Exercise objective -
Output an exact reproduction of the data.

Start of Records for the exercise

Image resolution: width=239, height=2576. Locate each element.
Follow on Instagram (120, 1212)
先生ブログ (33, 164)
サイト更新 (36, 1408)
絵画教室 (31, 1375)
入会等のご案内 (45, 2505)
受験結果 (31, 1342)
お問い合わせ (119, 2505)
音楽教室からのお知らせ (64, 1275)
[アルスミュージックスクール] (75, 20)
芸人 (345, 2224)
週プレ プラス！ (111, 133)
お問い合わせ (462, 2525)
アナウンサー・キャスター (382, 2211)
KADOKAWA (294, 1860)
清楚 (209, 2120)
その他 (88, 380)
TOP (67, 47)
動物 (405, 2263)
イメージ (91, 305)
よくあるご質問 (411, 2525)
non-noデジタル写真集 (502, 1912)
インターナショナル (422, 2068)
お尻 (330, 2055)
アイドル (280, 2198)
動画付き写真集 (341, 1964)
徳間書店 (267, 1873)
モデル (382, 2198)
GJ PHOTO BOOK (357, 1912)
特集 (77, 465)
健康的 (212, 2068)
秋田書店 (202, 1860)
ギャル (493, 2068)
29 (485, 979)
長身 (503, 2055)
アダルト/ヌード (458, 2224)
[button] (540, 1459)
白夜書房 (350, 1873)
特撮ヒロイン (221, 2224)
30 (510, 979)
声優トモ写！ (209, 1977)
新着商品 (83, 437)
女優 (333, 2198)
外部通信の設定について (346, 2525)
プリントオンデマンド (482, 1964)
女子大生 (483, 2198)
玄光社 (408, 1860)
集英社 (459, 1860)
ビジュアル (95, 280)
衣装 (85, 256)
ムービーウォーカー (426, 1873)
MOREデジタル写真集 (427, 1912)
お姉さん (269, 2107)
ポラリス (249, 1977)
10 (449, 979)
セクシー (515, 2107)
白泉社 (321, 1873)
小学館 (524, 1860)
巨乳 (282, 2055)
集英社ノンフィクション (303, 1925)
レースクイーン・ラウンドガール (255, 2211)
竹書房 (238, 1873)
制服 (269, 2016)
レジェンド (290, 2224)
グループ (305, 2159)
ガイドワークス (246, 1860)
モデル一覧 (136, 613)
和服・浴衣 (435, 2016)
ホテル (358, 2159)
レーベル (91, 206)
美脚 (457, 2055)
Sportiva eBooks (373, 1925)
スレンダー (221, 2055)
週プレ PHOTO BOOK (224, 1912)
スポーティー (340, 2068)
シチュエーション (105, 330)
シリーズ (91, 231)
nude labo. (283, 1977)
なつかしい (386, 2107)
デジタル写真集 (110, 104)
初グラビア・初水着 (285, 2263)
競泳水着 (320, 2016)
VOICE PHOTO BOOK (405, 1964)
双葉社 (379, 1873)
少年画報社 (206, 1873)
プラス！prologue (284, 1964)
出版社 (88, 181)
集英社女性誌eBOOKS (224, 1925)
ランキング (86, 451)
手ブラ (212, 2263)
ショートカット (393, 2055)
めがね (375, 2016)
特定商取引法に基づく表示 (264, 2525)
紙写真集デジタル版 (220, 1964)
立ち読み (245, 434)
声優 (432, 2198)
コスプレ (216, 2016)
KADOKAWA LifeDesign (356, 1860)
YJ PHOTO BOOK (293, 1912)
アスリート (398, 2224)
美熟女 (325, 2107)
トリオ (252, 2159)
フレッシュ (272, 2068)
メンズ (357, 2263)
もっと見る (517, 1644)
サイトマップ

End of Records for the exercise

Reply -
Image resolution: width=239, height=2576. Locate each element.
Follow on Instagram (120, 1212)
先生ブログ (33, 164)
サイト更新 (36, 1408)
絵画教室 (31, 1375)
入会等のご案内 (45, 2505)
受験結果 (31, 1342)
お問い合わせ (119, 2505)
音楽教室からのお知らせ (64, 1275)
[アルスミュージックスクール] (75, 20)
芸人 (345, 2224)
週プレ プラス！ (111, 133)
お問い合わせ (462, 2525)
アナウンサー・キャスター (382, 2211)
KADOKAWA (294, 1860)
清楚 (209, 2120)
その他 (88, 380)
TOP (67, 47)
動物 (405, 2263)
イメージ (91, 305)
よくあるご質問 (411, 2525)
non-noデジタル写真集 (502, 1912)
インターナショナル (422, 2068)
お尻 (330, 2055)
アイドル (280, 2198)
動画付き写真集 (341, 1964)
徳間書店 (267, 1873)
モデル (382, 2198)
GJ PHOTO BOOK (357, 1912)
特集 (77, 465)
健康的 (212, 2068)
秋田書店 (202, 1860)
ギャル (493, 2068)
29 (485, 979)
長身 (503, 2055)
アダルト/ヌード (458, 2224)
[button] (540, 1459)
白夜書房 (350, 1873)
特撮ヒロイン (221, 2224)
30 (510, 979)
声優トモ写！ (209, 1977)
新着商品 (83, 437)
女優 (333, 2198)
外部通信の設定について (346, 2525)
プリントオンデマンド (482, 1964)
女子大生 (483, 2198)
玄光社 (408, 1860)
集英社 (459, 1860)
ビジュアル (95, 280)
衣装 (85, 256)
ムービーウォーカー (426, 1873)
MOREデジタル写真集 (427, 1912)
お姉さん (269, 2107)
ポラリス (249, 1977)
10 (449, 979)
セクシー (515, 2107)
白泉社 (321, 1873)
小学館 (524, 1860)
巨乳 (282, 2055)
集英社ノンフィクション (303, 1925)
レースクイーン・ラウンドガール (255, 2211)
竹書房 (238, 1873)
制服 (269, 2016)
レジェンド (290, 2224)
グループ (305, 2159)
ガイドワークス (246, 1860)
モデル一覧 (136, 613)
和服・浴衣 (435, 2016)
ホテル (358, 2159)
レーベル (91, 206)
美脚 (457, 2055)
Sportiva eBooks (373, 1925)
スレンダー (221, 2055)
週プレ PHOTO BOOK (224, 1912)
スポーティー (340, 2068)
シチュエーション (105, 330)
シリーズ (91, 231)
nude labo. (283, 1977)
なつかしい (386, 2107)
デジタル写真集 (110, 104)
初グラビア・初水着 (285, 2263)
競泳水着 (320, 2016)
VOICE PHOTO BOOK (405, 1964)
双葉社 (379, 1873)
少年画報社 (206, 1873)
プラス！prologue (284, 1964)
出版社 (88, 181)
集英社女性誌eBOOKS (224, 1925)
ランキング (86, 451)
手ブラ (212, 2263)
ショートカット (393, 2055)
めがね (375, 2016)
特定商取引法に基づく表示 (264, 2525)
紙写真集デジタル版 (220, 1964)
立ち読み (245, 434)
声優 (432, 2198)
コスプレ (216, 2016)
KADOKAWA LifeDesign (356, 1860)
YJ PHOTO BOOK (293, 1912)
アスリート (398, 2224)
美熟女 (325, 2107)
トリオ (252, 2159)
フレッシュ (272, 2068)
メンズ (357, 2263)
もっと見る (517, 1644)
サイトマップ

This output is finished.